Prigionieri di quel sogno,
nell’estasi di un desiderio cristallizzato riverberi della prima New Wave, con tutto quel polline e quel Lexicon of Love snaturato , denaturato e privato dalla ricchezza di quegli archi così imperiosi; ma anche per questi ragazzi della Grande Mela il postino si dimenticava di passare a San Valentino e l’ombrello non si apriva con lo scoppiar della bufera.

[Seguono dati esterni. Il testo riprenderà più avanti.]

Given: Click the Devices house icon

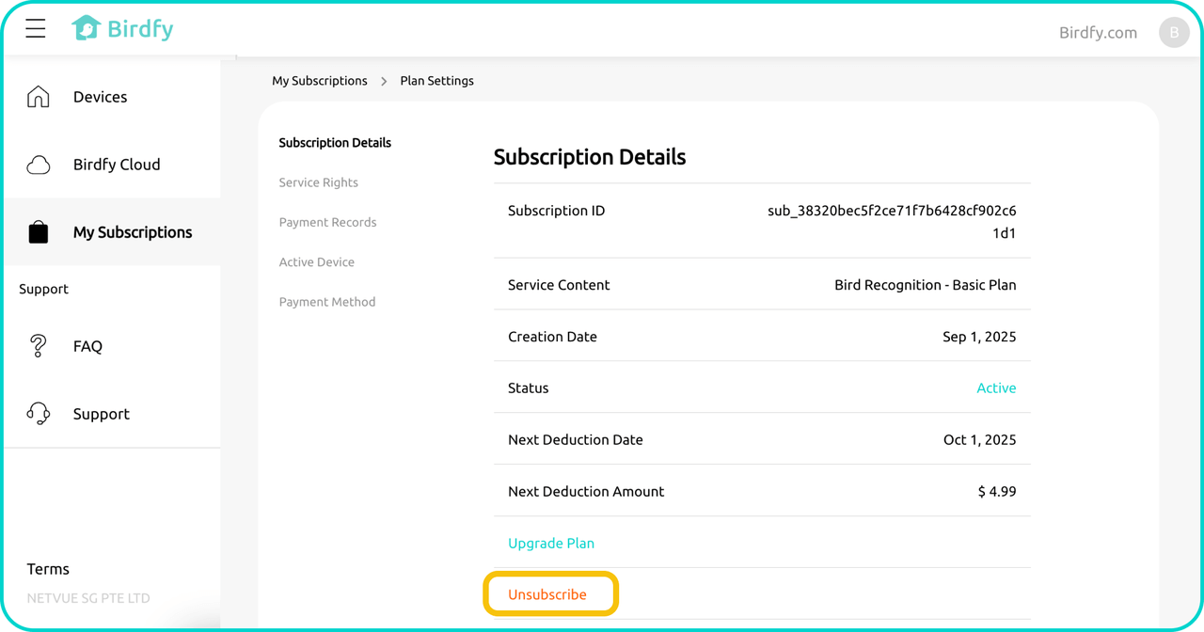Looking at the screenshot, I should 38,97.
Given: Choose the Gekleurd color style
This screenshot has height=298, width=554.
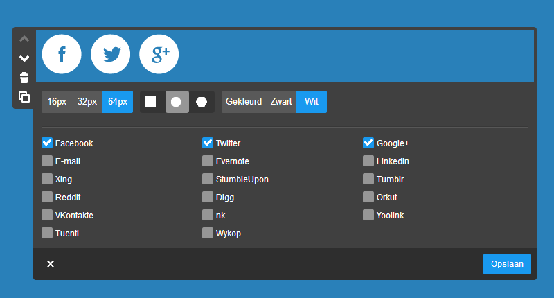Looking at the screenshot, I should coord(244,102).
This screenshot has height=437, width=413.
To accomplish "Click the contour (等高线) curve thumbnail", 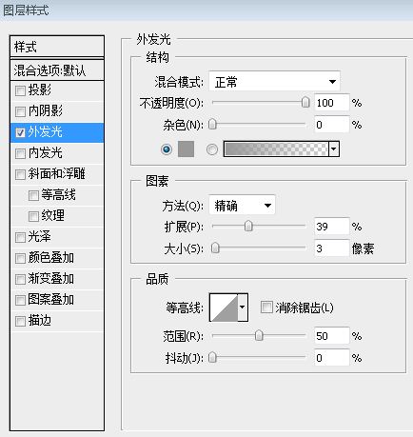I will point(224,308).

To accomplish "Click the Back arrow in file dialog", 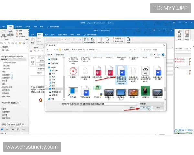I will [48, 50].
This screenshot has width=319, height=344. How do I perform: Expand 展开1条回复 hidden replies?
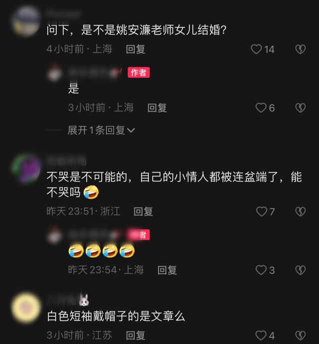tap(101, 130)
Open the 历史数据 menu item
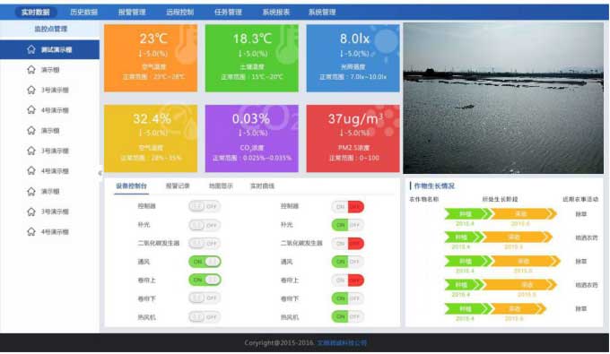 [83, 12]
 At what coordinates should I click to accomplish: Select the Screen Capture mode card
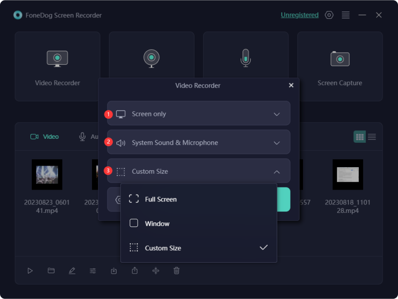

"Working on my Love" e’ il trattato esistenziale dei Polyrock
il voltare pagina dopo il perfetto e vittorioso equinozio di quella Love Song
l’addio alla metafisica celeste e l’abbandono alla legge dei corpi ed alla frenesia dell’estate,
il distacco gelido dal mentore fidato, per riprendere possesso di quel ballo perduto,
quel saggio di danza disinvolto davanti al proprio specchio.

L’esercizio sulle proprie brame e passioni e quella necessità di non essere succubi
di quello stile, sebbene perfetto.

L’avvio e’ sulle note di una elettronica primordiale, tra i primi Depeche e Soft Cell, quella voce cosi’ incredibilmente eterea e sognante…
e quella drum machine cosi’ossessiva e seducente.
Dopo quella monumentale Love Song e quella perfezione pop raggiunta,
si doveva ripartire dalle proprie incertezze per una nuova Odissea.

"Chain of Irons" e’ l’essenza del mescal che traspira da tutto questo scritto
la trasversale incertezza di non credere più alla fiaba accomodante
spezzare quella catena e fuggire altrove e comunque lontano da
è il calore definitivo che infiamma quel ghiaccio nelle vene,
che dissolve quella dittatura senza lacrime.

"Broken China" ripercorre quel ritmo singhiozzante della “Gut Feeling” dei Devo
dopo una notte insonne con quei fantasmi tentatori
ma quel treno senza passeggeri non si eclisserà in quel fragore
ma decelererà e deraglierà verso penisole sconosciute
semplicemente oltre e nella direzione di una bellezza più intensa
fino a disintegrarsi e dissolversi nell’enigma di un significato più profondo
in quella dolce sopraffazione.

Sono trascorsi oltre 35 anni da quando usci questo ”Above the fruited plain', Ep composto da cinque gemme, orfano sia della produzione di P.Glass che dell’importante contributo e del violino di Tommy Robertson, ma ascoltando ancora quel diamante di "Indian Song" mi sembra di ascoltare ancora i migliori Mogwai , da quel sound fantasma e quella voce senza parole di Madame Oblasney.
Basta vedere di notte, dal punto più alto della stratosfera, quante lucciole cadono dal cielo.